Overall, the upgrades for the CTR aren’t too significant. The front opening has been enlarged for better cooling performance, with Honda claiming the 13-percent bigger opening has decreased coolant temperature up to 18-degrees Fahrenheit in testing.
The adaptive suspension is now supposedly 10-times more responsive to road conditions, and the front brakes have been updated to new two-piece rotors that reduces overall unsprung weight by a total of about five pounds.
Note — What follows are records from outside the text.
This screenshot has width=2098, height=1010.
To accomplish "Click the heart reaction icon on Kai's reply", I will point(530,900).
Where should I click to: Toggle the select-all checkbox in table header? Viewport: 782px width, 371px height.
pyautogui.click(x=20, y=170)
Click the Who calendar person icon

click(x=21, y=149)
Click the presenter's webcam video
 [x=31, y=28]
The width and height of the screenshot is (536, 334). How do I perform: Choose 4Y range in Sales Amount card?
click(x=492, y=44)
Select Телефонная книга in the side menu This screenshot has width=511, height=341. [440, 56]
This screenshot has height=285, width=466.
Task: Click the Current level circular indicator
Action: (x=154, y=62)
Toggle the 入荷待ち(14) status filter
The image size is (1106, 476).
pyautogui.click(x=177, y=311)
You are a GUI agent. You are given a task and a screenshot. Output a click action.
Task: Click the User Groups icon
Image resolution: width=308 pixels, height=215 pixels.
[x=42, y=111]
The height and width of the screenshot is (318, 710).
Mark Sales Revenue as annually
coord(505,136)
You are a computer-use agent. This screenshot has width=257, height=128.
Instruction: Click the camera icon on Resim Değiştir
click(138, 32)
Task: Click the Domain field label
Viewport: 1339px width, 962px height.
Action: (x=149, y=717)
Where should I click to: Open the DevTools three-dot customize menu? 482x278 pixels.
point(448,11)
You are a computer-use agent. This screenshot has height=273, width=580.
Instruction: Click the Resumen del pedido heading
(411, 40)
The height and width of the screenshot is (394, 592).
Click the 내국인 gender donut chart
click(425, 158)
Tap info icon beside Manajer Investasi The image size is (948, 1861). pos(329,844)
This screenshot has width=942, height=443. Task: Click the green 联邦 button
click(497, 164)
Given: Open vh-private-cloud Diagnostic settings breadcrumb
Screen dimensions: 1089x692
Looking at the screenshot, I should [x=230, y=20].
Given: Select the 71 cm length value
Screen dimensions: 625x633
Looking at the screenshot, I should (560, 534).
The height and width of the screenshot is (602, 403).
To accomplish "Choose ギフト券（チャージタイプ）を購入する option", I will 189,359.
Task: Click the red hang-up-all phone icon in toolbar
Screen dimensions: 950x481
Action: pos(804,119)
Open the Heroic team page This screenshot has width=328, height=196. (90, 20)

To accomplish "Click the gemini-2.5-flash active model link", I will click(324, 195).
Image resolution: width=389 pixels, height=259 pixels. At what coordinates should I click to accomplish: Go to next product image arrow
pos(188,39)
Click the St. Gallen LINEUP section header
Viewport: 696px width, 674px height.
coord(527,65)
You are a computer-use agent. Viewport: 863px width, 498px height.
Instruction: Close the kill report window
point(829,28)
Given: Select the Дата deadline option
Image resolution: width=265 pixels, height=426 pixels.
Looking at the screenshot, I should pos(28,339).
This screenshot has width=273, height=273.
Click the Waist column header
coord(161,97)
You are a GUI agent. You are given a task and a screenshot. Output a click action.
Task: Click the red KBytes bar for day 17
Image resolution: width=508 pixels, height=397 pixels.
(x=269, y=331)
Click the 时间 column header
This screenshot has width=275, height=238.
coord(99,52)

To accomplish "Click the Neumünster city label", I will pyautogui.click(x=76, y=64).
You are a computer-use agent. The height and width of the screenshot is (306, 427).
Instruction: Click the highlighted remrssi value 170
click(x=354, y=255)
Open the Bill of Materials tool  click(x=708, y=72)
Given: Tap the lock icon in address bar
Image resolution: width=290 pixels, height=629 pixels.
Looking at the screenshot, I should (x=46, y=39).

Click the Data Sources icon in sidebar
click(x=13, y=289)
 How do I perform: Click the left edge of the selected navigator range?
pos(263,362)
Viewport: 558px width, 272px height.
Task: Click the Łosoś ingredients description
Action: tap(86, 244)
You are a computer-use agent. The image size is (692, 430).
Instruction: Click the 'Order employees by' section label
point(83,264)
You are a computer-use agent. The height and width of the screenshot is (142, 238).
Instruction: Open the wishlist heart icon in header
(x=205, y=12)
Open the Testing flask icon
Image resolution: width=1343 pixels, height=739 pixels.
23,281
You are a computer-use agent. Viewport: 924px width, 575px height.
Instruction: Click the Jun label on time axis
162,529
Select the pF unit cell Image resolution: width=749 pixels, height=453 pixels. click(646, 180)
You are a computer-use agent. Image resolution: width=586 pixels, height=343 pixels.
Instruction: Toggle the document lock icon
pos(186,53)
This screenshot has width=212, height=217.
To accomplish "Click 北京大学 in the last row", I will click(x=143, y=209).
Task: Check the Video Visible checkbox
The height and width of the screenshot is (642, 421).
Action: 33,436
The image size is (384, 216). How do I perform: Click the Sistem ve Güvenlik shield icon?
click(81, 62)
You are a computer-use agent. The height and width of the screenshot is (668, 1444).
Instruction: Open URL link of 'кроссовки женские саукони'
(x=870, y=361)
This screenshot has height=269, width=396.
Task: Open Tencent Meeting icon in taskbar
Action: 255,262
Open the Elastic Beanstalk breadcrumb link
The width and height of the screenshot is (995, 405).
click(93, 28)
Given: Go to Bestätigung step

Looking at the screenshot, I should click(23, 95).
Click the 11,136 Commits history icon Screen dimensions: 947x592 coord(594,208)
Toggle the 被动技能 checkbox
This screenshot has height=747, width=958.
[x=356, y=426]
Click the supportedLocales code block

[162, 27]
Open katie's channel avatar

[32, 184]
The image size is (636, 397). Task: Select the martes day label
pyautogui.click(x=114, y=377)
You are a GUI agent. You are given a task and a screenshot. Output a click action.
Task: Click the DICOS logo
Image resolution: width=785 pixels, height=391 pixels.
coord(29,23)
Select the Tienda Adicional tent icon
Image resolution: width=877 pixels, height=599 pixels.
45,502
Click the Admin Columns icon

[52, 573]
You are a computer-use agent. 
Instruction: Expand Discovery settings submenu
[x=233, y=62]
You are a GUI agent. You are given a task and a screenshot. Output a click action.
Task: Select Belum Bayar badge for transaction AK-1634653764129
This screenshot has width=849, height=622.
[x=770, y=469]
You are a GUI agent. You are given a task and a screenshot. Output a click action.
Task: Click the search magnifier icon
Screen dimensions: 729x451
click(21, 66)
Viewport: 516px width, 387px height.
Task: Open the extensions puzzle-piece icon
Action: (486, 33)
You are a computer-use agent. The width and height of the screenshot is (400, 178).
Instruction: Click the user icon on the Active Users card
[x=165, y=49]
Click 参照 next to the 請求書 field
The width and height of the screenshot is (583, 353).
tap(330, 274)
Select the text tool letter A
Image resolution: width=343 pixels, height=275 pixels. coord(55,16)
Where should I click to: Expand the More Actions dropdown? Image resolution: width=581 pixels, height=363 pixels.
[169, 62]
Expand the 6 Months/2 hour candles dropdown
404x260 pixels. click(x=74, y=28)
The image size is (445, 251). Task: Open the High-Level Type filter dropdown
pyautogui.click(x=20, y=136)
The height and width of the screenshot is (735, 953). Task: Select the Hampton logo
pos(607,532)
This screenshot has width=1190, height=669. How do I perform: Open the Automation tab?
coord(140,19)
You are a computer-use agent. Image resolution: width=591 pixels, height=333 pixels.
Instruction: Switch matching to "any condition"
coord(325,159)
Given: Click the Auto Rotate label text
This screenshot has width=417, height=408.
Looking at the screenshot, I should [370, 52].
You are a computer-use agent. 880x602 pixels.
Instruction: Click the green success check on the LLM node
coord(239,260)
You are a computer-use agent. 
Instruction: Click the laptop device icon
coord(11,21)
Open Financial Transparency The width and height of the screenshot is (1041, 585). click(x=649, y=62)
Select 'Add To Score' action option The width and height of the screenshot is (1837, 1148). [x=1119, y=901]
The rear-view mirrors now have LED turn indicators in them, engine noise will be piped in, and the car will be available in a new “Boost Blue Pearl” color.
Inside, the steering wheel is now Alcantara, and the shifter has been changed to resemble that of the 1997 Honda Civic Type R—a brushed metal finish that’s not too dissimilar from the old Honda S2000 shifter—and the shift boot is now suede.
There’s also a new performance data logging phone app that collects information on acceleration, braking, g-forces, etc. to help drivers improve their track lap times.
The 2.0-liter turbo inline four-cylinder engine still makes 306 horsepower and 295 lb-ft of torque, though. No real complaints here.
All in all these changes aren’t too significant, and bump the price of the CTR to $36,995 before destination and handling, not too steep of a change from the current starting price of $36,300. The shifter is worth it alone.